Leighton erwarte 2013 einen Nettogewinn zwischen 520 und 600 Millionen australischen Dollar (400 bis 460 Millionen Euro), kündigte Unternehmenschef Hamish Tyrwhitt an. Der Bauriese kann dabei auch auf prall gefüllte Orderbücher setzen: Der Auftragsbestand summierte sich per Ende 2012 auf 43,5 Milliarden australische Dollar - rund 33,4 Milliarden Euro.

Die Bestellungen zeigten, dass Leighton auch in einem herausfordernden wirtschaftlichen Umfeld Aufträge an Land ziehen könne, unterstrich Tyrwhitt. Leighton wolle aber nicht Aufträge um jeden Preis - vielmehr achte das Unternehmen auf die Rendite.

"Das sind gute Nachrichten aus Australien", sagte ein Hochtief-Sprecher. "Der Ausblick (..) ist recht positiv", unterstrichen Analysten der DZ Bank. Hochtief selbst will sich noch nicht in die Karten schauen lassen: Der Konzern legt am 28. Februar seine Prognose für 2013 und seine neue Geschäftsstrategie vor.
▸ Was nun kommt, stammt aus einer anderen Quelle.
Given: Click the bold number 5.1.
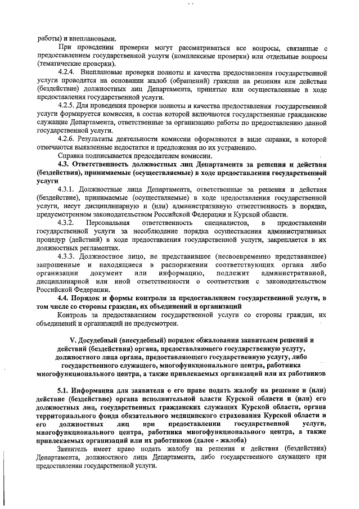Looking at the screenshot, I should pos(65,390).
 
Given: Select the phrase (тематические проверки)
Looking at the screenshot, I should pos(72,65).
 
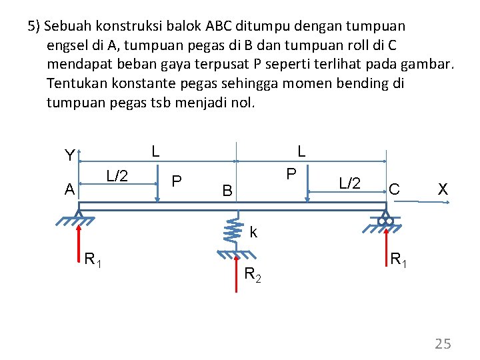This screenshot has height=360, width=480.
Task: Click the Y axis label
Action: pos(69,156)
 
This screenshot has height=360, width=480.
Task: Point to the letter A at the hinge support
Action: pos(69,190)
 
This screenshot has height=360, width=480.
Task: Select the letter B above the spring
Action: pos(227,191)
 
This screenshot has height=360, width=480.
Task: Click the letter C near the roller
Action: pos(395,190)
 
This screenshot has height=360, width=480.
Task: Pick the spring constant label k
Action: pos(253,233)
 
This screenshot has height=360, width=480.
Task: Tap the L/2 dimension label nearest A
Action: pos(117,176)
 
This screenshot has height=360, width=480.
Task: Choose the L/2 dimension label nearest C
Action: pos(350,182)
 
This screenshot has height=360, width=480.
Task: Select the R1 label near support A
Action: pos(93,260)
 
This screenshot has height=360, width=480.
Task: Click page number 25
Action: pos(443,344)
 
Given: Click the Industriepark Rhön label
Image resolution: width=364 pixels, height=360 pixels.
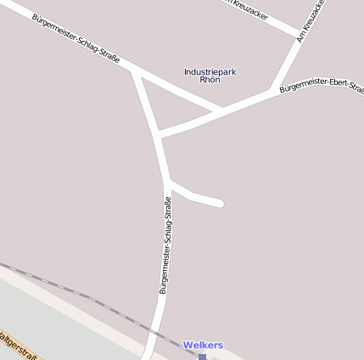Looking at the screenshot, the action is click(x=210, y=76).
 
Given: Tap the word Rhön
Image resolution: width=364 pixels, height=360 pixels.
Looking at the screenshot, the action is click(x=210, y=80).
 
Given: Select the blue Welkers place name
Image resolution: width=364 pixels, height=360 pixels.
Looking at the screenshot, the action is click(x=203, y=346).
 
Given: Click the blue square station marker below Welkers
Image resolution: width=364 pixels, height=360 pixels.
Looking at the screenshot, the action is click(x=202, y=357).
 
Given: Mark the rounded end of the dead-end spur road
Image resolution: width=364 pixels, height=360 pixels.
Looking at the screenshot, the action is click(x=219, y=203).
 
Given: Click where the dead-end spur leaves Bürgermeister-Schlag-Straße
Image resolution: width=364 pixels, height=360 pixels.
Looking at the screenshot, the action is click(x=168, y=181).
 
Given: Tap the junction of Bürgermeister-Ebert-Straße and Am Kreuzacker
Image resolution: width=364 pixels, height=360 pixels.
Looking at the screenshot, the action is click(x=272, y=88).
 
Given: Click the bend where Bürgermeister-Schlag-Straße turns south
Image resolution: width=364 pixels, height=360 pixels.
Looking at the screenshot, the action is click(x=135, y=71).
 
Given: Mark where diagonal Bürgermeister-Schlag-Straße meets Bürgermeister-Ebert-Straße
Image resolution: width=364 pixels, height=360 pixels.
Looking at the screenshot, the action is click(x=219, y=110).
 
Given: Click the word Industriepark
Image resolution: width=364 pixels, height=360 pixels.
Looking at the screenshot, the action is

Leighton hatte sich in den vergangenen Jahren von einer Ertragsperle zu einem Sorgenkind für Hochtief entwickelt. Allein die Errichtung einer Entsalzungsanlage im australischen Staat Victoria und der Bau einer Straße zum Flughafen der Großstadt Brisbane hatten Leighton insgesamt einen Verlust von rund zwei Milliarden australische Dollar eingebrockt. Beide Projekte sind inzwischen abgeschlossen.

Leighton habe die Erwartungen erfüllt, der Ausblick sei positiv, sagte der Hochtief-Sprecher. Das war in der Vergangenheit nicht immer so - 2011 hatten die Probleme bei Leighton Hochtief in die Verlustzone gerissen. Unter anderem waren bei Leighton Manager geschasst worden, Tyrwhitt hatte das Ruder übernommen. Auch bei Hochtief gibt es nach der Übernahme durch den spanischen Wettbewerber ACS einen neuen Chef.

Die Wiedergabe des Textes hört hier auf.